Thursday, January 24, 2019
News 12 at 6/NBC at 7
AUGUSTA, Ga. (WRDW/WAGT) -- The doors to a city community center in the middle of downtown Augusta have been closed since this summer. Neighbors say it happened with little to no explanation.
A colorful new playground on James Brown Blvd has changed playtime for DJ and his grandfather. But, what's new doesn't make up for what's missing at Dyess Park.
"He asked me how come the building is closed, pop?" said Scott Bovian, who has lived near Dyess Park since he was 15-years-old.
For nine months, the community center building thats stood on the corner of James Brown Blvd and D'antignac Street since 1952 has been locked up and off limits to the community.
"I said I don't know why," said Bovian."You can't just close it down without giving us a reason why you are closing it down and we haven't heard anything," said Bovian.
News 12 found an Augusta Fire Department inspection report from May of 2018. An inspector found five violations in the building.
The inspector wrote: "put fire extinguishers back in building and update other extinguishers in building," "repair fire alarm system and get it inspected," "repair exit sign over back door," "cover junction box in mechanical room" and "repair all bad ceiling tiles that [are] out and with water damage due to leak in the roof and in the outside storage room."
The very last page says: "The building is being condemn[ed.]"
Our I-TEAM went to the Augusta-Richmond County administrator for answers.

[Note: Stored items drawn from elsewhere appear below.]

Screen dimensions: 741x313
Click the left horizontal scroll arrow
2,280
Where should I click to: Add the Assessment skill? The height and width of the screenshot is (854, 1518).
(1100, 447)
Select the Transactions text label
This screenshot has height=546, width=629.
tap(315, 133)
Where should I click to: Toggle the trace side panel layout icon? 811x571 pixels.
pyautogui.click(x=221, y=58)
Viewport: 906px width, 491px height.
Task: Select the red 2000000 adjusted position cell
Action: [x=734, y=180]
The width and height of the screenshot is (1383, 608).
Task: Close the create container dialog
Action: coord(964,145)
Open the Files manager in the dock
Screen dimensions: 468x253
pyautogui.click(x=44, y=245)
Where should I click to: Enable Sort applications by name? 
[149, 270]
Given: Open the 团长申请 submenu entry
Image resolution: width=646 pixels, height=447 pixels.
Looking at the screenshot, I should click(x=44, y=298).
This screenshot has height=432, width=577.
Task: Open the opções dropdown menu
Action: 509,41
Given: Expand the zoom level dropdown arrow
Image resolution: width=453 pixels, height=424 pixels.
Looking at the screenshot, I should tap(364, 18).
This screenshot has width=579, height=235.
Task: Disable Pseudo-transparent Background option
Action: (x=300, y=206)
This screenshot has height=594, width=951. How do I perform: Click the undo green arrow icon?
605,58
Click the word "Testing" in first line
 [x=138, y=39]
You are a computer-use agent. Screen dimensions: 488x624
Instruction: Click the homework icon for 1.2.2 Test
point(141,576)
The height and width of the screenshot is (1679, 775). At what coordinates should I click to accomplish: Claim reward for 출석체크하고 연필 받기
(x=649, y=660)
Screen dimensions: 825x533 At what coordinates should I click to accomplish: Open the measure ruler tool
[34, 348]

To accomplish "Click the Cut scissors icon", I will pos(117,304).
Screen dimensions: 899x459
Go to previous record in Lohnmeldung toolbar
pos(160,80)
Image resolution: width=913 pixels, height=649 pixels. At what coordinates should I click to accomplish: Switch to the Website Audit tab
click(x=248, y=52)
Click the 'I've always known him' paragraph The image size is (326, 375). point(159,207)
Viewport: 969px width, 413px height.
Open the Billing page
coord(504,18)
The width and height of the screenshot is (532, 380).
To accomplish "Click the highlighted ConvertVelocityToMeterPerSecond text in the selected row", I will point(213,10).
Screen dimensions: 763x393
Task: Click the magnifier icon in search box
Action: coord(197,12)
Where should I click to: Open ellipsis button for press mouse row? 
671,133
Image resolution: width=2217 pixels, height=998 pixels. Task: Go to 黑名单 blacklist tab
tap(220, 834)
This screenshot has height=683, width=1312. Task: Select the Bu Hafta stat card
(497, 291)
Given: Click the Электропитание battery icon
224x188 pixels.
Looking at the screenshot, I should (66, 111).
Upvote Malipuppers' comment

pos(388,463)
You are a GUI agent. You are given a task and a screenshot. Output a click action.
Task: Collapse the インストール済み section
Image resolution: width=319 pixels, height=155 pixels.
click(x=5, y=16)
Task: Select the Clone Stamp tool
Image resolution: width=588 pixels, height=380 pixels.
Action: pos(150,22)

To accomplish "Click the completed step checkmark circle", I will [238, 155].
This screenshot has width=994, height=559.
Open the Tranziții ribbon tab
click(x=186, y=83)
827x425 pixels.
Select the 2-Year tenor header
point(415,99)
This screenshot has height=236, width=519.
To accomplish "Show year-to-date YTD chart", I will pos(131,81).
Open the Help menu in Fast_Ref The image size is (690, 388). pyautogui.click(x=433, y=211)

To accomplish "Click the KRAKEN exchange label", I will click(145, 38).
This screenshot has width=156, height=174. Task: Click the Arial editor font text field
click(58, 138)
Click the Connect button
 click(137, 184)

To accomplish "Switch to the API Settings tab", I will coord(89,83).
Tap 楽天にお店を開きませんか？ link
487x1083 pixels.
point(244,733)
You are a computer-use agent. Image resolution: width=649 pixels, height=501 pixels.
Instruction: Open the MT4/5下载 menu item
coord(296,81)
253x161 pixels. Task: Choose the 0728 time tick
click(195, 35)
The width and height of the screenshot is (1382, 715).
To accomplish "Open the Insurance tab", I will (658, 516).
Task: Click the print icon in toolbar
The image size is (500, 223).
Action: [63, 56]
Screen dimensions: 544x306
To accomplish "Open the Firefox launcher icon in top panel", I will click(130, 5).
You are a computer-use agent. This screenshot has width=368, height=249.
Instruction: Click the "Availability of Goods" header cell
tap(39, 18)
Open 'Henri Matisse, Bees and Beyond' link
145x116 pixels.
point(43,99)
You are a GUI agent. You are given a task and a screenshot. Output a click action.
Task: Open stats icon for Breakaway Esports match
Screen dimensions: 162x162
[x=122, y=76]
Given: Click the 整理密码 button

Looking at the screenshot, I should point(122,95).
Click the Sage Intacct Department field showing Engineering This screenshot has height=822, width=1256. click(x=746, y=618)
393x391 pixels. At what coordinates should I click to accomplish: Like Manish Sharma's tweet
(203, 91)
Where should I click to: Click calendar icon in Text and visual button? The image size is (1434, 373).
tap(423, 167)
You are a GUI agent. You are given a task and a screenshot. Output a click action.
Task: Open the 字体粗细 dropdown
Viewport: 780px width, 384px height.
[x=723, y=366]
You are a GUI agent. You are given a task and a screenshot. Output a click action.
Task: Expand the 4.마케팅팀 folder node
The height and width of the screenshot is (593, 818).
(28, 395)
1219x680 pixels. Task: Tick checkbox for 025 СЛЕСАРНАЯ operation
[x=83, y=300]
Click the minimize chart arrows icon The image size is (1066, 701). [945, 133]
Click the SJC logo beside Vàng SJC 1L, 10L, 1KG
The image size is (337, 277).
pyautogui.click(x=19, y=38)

"We did close that building in the summer of last year. That was a very old facility it was built in the summer of 1952," said Administrator Janice Allen Jackson, with the city. "Based upon some extensive water damage, we felt it best that it be closed."
When our I-TEAM asked about the report, that states the building was condemned, Administrator Jackson said she didn't know about it.
"I personally was not aware of that. Now I am sure somebody else was, but I personally was not aware of that,” said Jackson.
In a second interview hours later, Administrator Jackson said after further research, it was all a mistake.
"Obviously I was very surprised. Turns out the condemnation never even happened. The fire chief verified for me that the fire department does not have the authority to condemn a building," said Jackson.
"All of the corrections had been made," said Jackson.
Except for the leaky roof, according to Administrator Jackson.
"Sometime after that inspection date, there was heavy rainfall. The ceiling tiles actually collapsed on the floor," said Jackson."At that point, when our rec staff tried to go in and clean that up, they made the decision that it would be very expensive to fix this. Let's get some further analysis done to completely fix the building or if it is in our best interest to do something else," said Jackson.
Nine months later and the city administrator says the building has and will stay closed for now.
"Obviously, it's a concern anytime we have to do that," said Jackson. "At the time it was built, in 1952, there were lots and lots of people in that area and now if you look around there are lots of vacant lots and things there are not as many people depending on that park as there were years ago. There are of course other facilities not so far away," said Jackson.
Little DJ and his grandfather Scott don't quite see it that way.
“The children, they need help and this was one of the places where they did that and I miss that," said Bovian.
The administrator says the city has contracted out with Pond & Company to assess how much it would cost to upgrade Dyess Park so that it can be fully usable. Administrator Jackson says work has already begun to access Dyess Park while it's been closed.
"There are also some ADA concerns with that building. It's a two story building and there is no access to the upstairs. There are a lot of considerations to ADA, costs to upgrade it and utilization," said Jackson.
The Recreation and Parks Department director plans to present Dyess Park assessment findings in February, but make recommendations in the spring, according to Spokesman Jim Beasley.
The city has contracts to do assessments for improvements at Jamestown, Lake Olmstead, Lombard Mill Preserve Trail, and Fleming Park.
Fleming Park is where a young boy was electrocuted in October after touching a ballpark fence.